>>

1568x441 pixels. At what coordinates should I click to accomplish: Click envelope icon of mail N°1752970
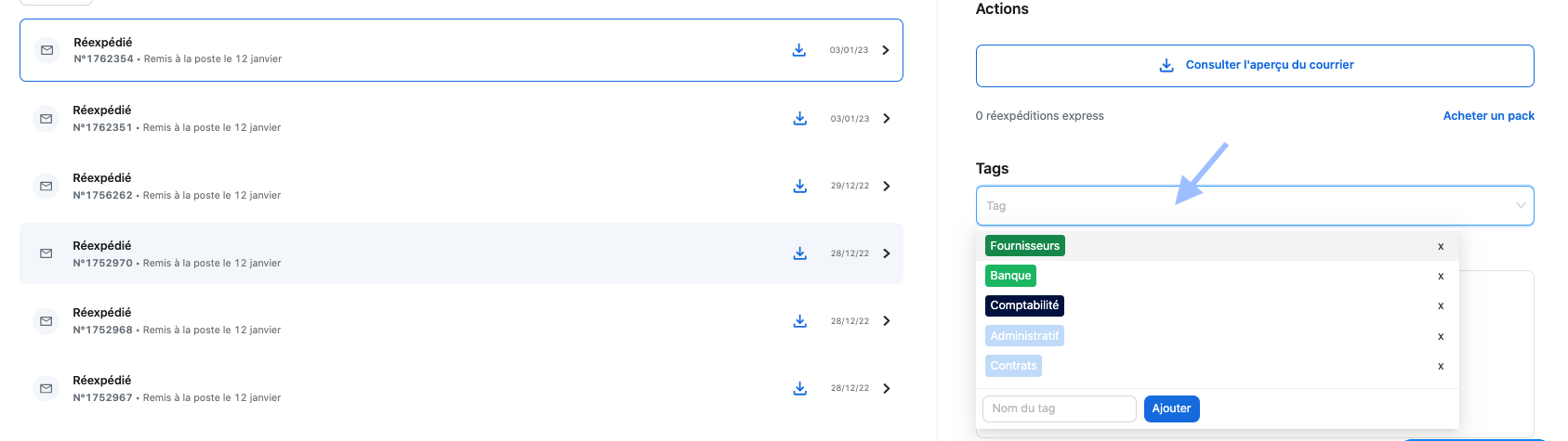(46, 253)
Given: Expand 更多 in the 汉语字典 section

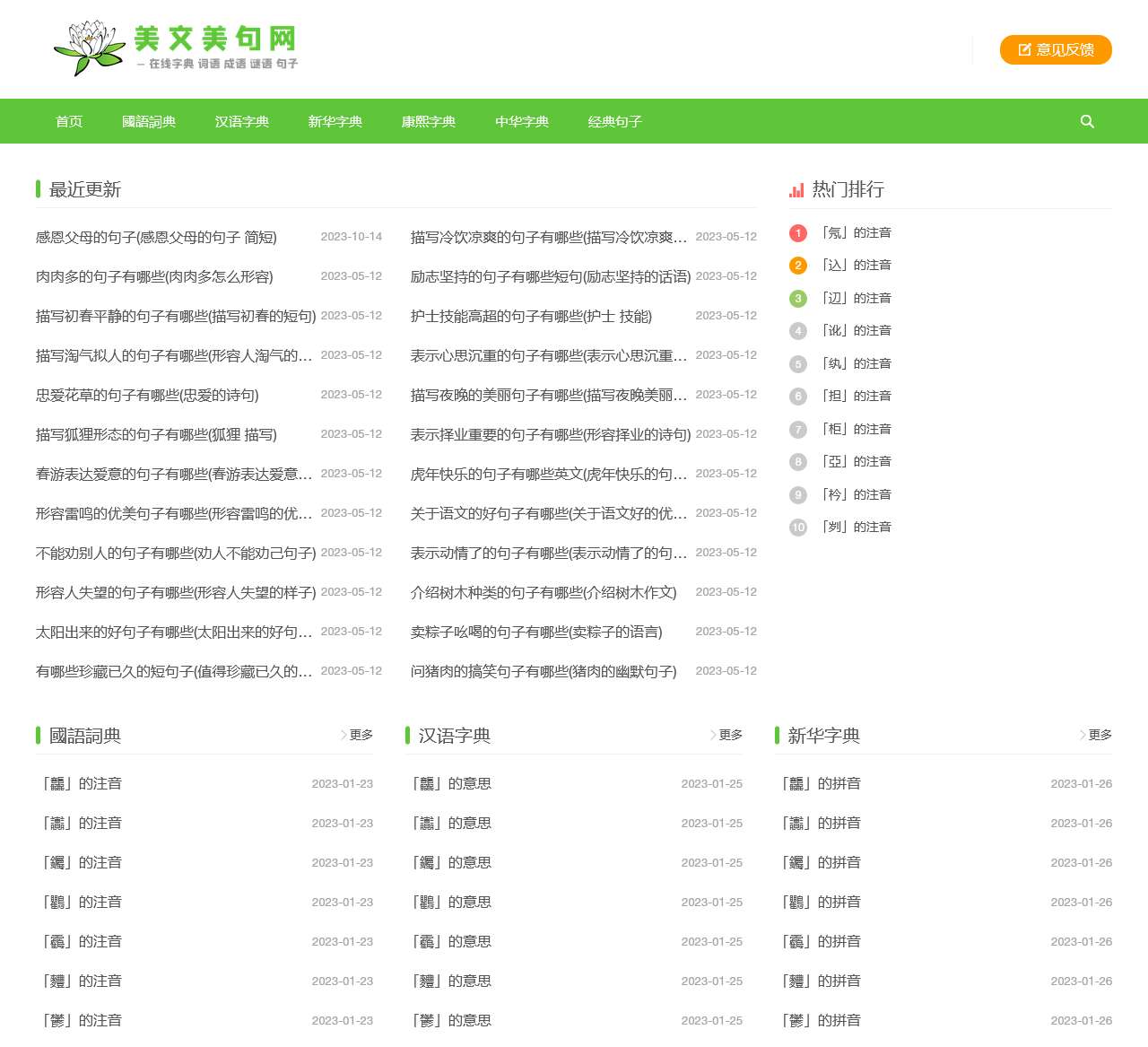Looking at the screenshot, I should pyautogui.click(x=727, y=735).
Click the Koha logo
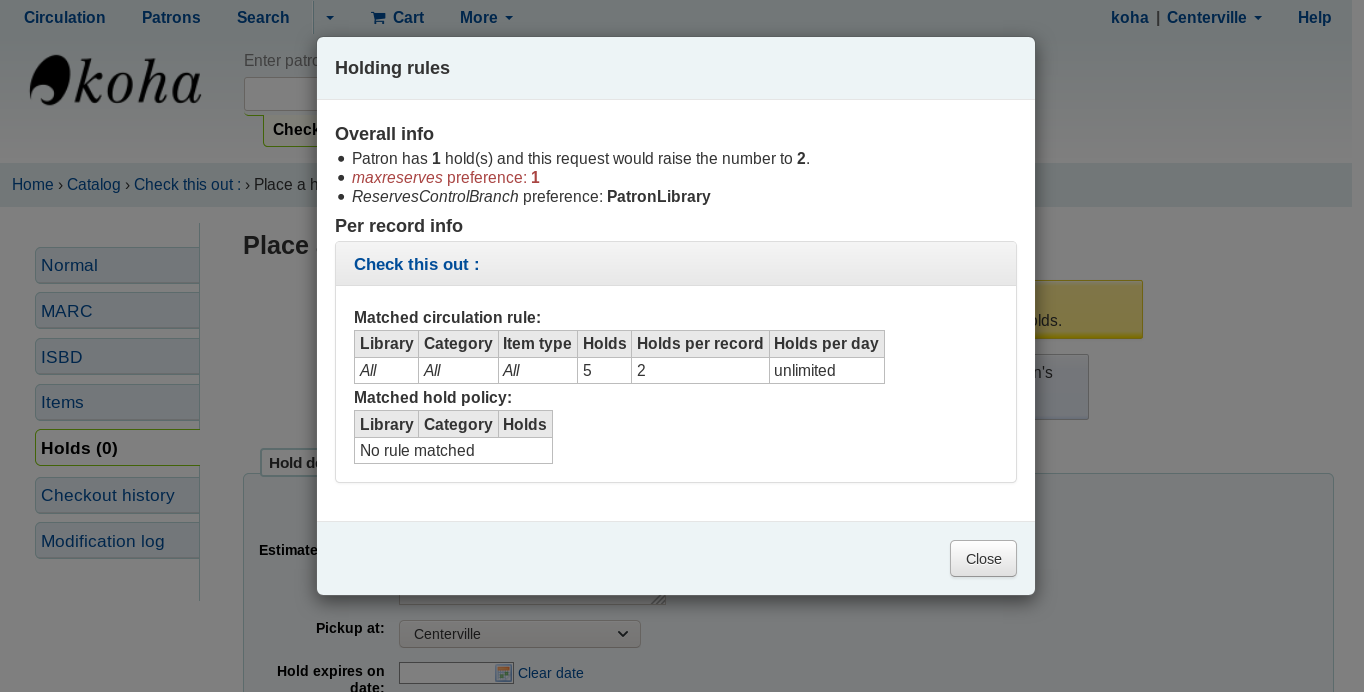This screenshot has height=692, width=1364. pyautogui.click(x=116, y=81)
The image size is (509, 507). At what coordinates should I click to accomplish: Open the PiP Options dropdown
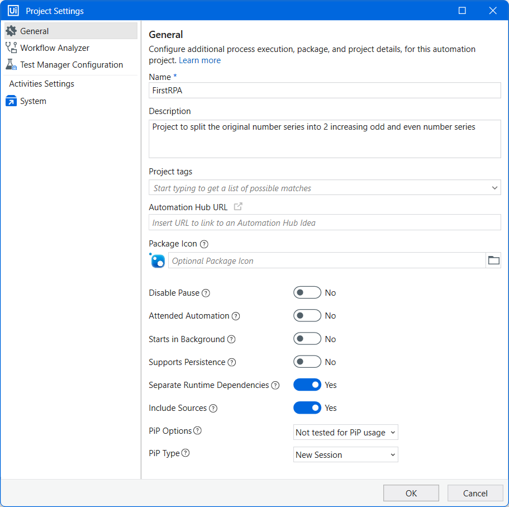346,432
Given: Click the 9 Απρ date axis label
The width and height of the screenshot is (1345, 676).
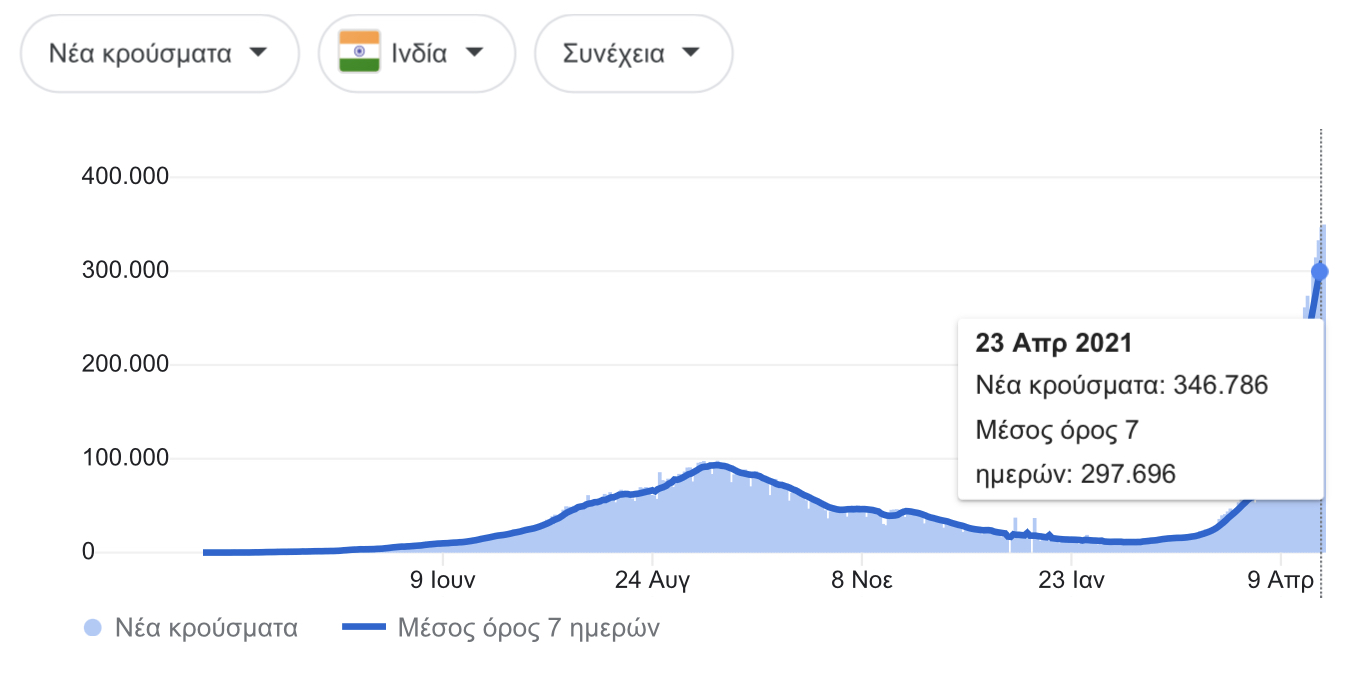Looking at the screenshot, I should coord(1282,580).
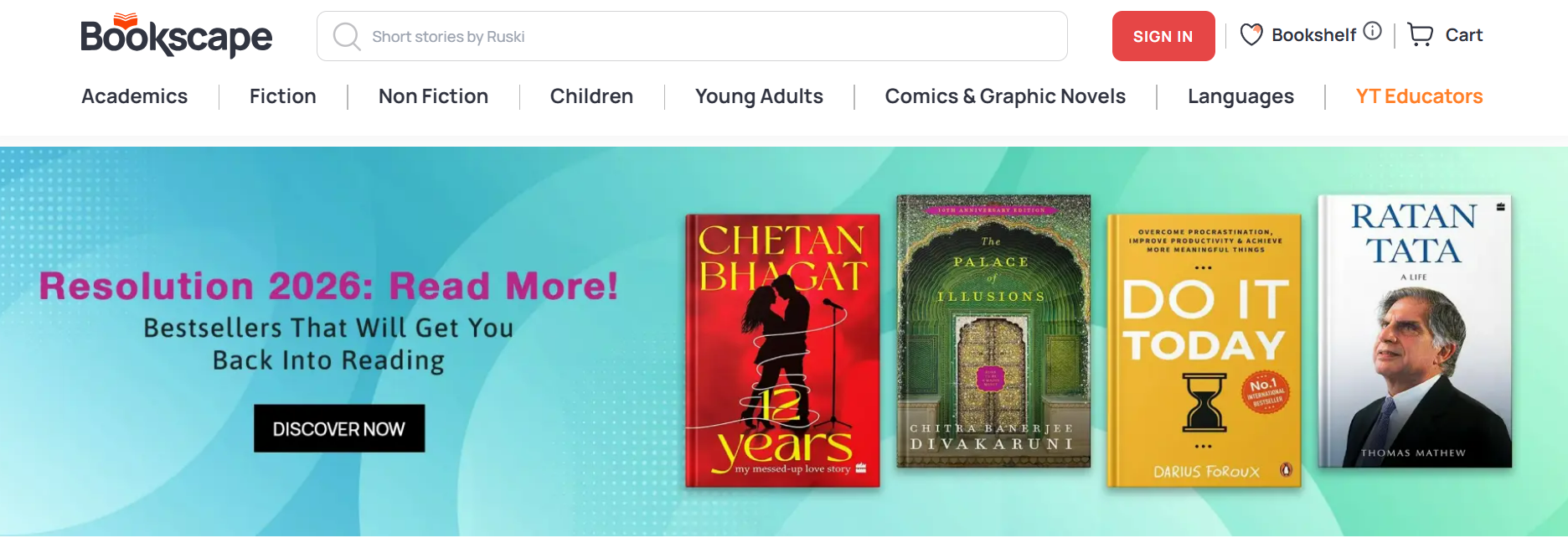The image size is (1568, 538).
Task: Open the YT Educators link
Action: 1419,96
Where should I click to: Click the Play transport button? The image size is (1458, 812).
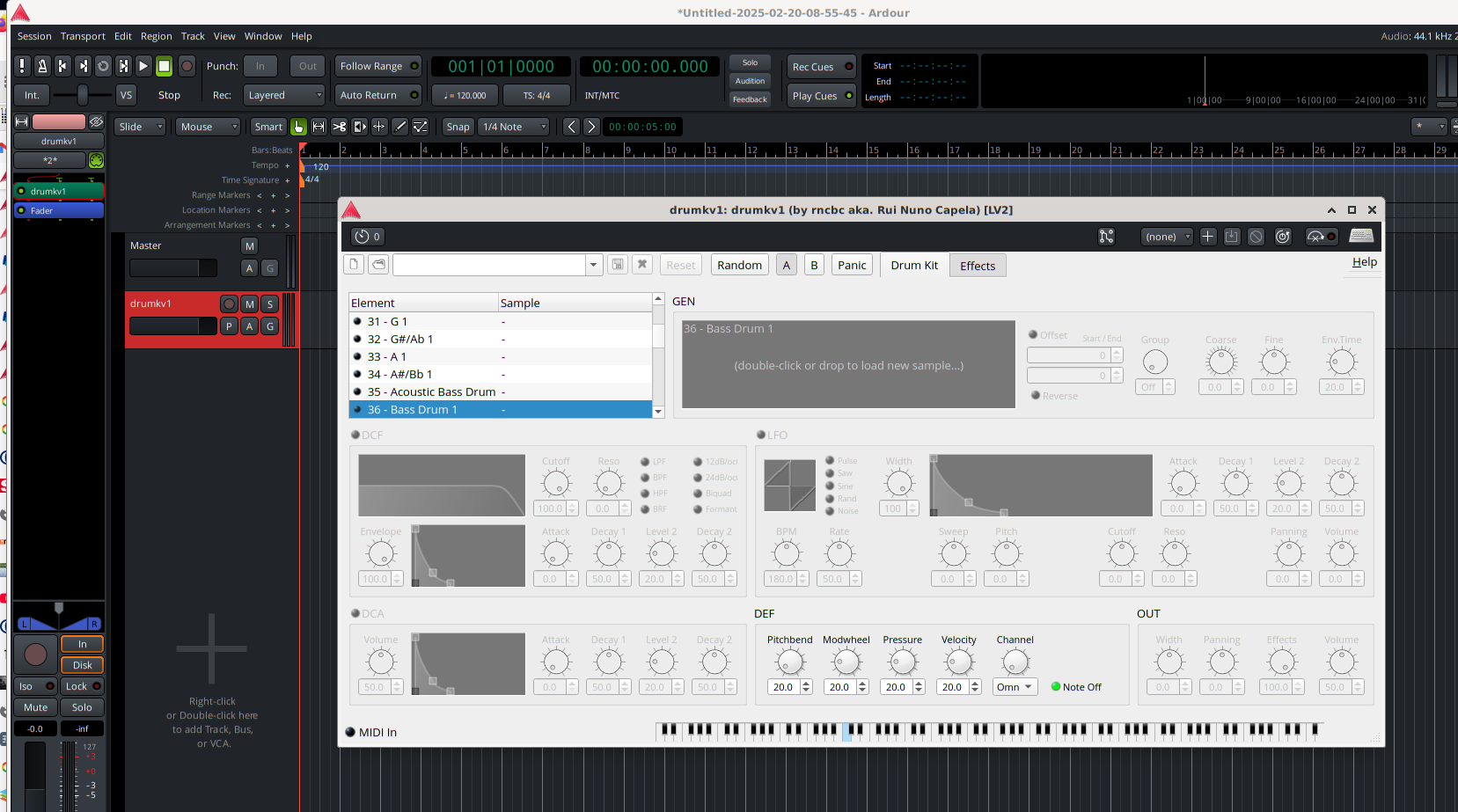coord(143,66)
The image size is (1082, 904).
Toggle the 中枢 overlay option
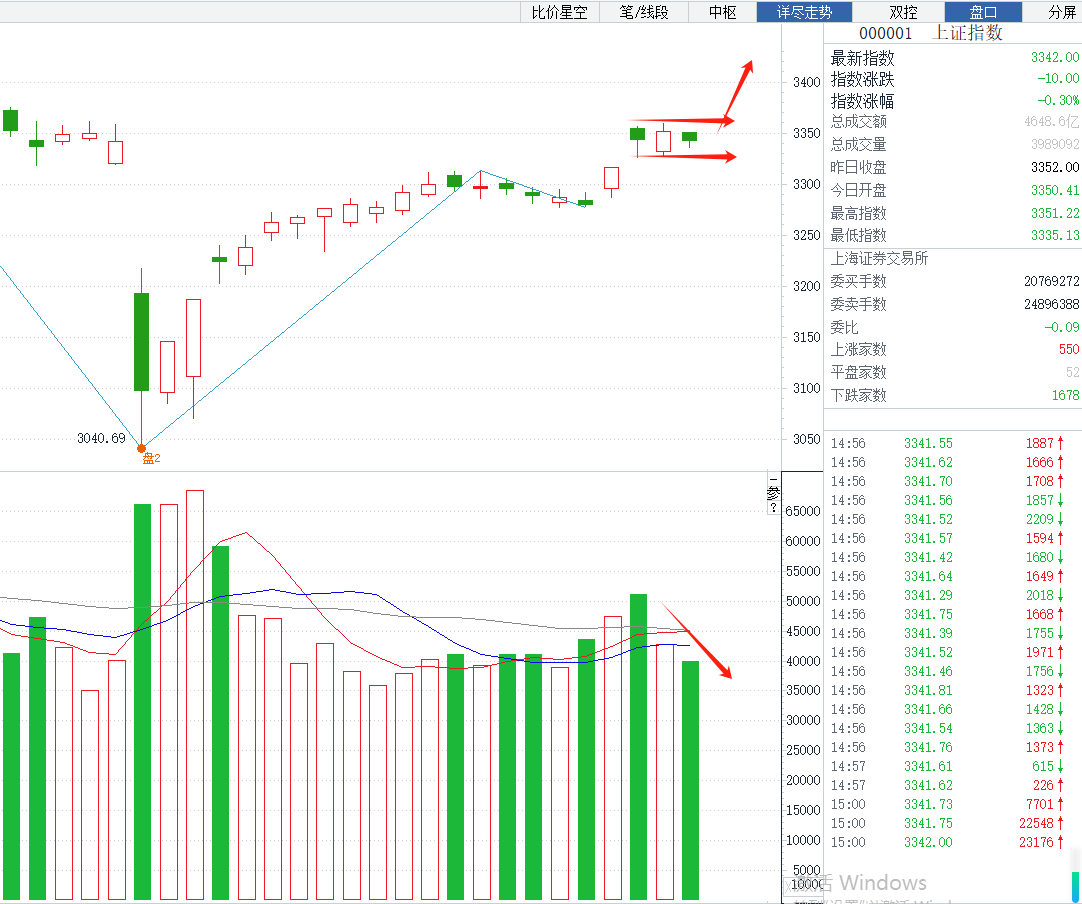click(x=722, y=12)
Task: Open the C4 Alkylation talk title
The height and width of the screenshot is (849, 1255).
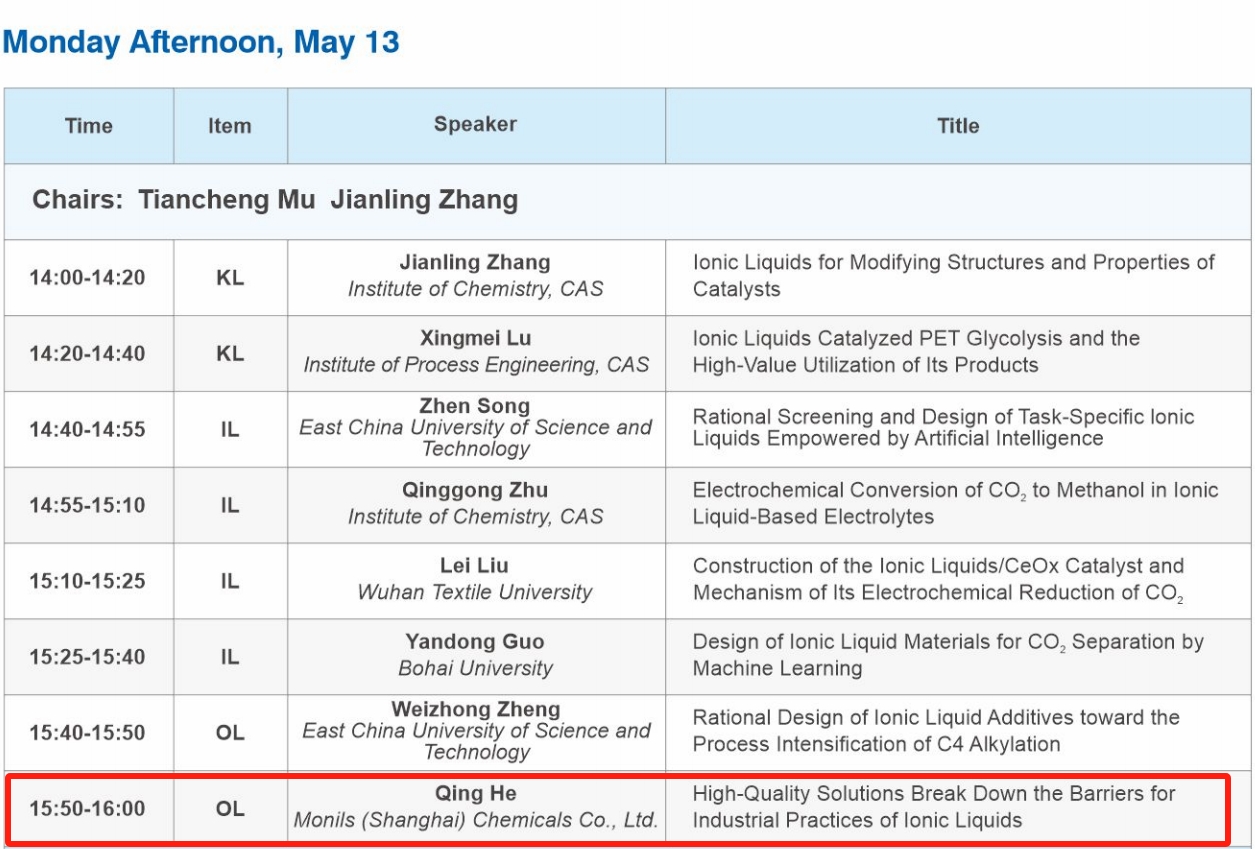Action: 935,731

<<

* _How to complete this task_
Without the pictures, return all the records precisely as they stand.

* _Output for this exercise_
1568x441 pixels. At what coordinates should I click to accomplish: Click envelope icon of mail N°1752970
(46, 253)
Given: Expand 更多 in the 汉语字典 section

Looking at the screenshot, I should pyautogui.click(x=727, y=735).
Click the Koha logo
This screenshot has height=692, width=1364. pyautogui.click(x=116, y=81)
The image size is (509, 507). At what coordinates should I click to accomplish: Open the PiP Options dropdown
346,432
Given: Click the 9 Απρ date axis label
The width and height of the screenshot is (1345, 676).
Looking at the screenshot, I should coord(1282,580).
The image size is (1568, 538).
Task: Open the YT Educators link
Action: 1419,96
Where should I click to: Click the Play transport button? The image size is (1458, 812).
coord(143,66)
The image size is (1082, 904).
Toggle the 中枢 overlay option
click(x=722, y=12)
Task: Open the C4 Alkylation talk title
The height and width of the screenshot is (849, 1255).
Action: 935,731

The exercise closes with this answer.